Tomorrow I will post the finished product of this weaving and maybe the beginnings of the 16 inch loom project.  It’s getting too dark to take anymore pictures.

Happy New Year!

 

 

 

5 Responses to Silk, Soumak and a New Year

  1. Shirley - Reply

    January 13, 2014 at 10:33 pm

    What a gorgeous result! I’ve not heard of soumak, it makes a wonderful texture. Hope you’ll show the finished piece as well. Thanks for sharing the technique and the results!

  2. Susan Murry - Reply

    January 14, 2014 at 9:04 am

    C it is always exciting when a spark sets your creativity a fire. Wonderful to start the New Year with creative juices flowing and fabulous silk! Try a narrow cuff bracelet woven east/west. I think it shows off the silk and wrap even better. Doesn’t necessarily need a cuff form. The soumak gives enough stiffness. Think hairband adding a piece of elastic for finishing. Larger Loom, belts can be wrapped. Simple and easy project pillows! I find the silk easy to work with and the colors AMAZING!Looking forward to your renewed creativity. Hugs, mac and sue <3

  3. Karen K. - Reply

    January 15, 2014 at 10:42 am

    “We’ve been using that to wrap the edges of bead woven bracelets.”

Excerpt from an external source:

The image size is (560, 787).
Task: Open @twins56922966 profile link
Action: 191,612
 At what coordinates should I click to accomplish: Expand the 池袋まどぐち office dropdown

    Can you please explain a little better? I’m very curious what you mean. Thanks.

  4. mirrixlooms - Reply

    January 15, 2014 at 10:50 am

    Karen- Claudia has been experimenting with edging bracelets (or other pieces) with silk. We will post some more information about it soon! -Elena

  5. Karen K. - Reply

    January 16, 2014 at 11:38 am

    Thanks Elena, I am looking forward to reading this.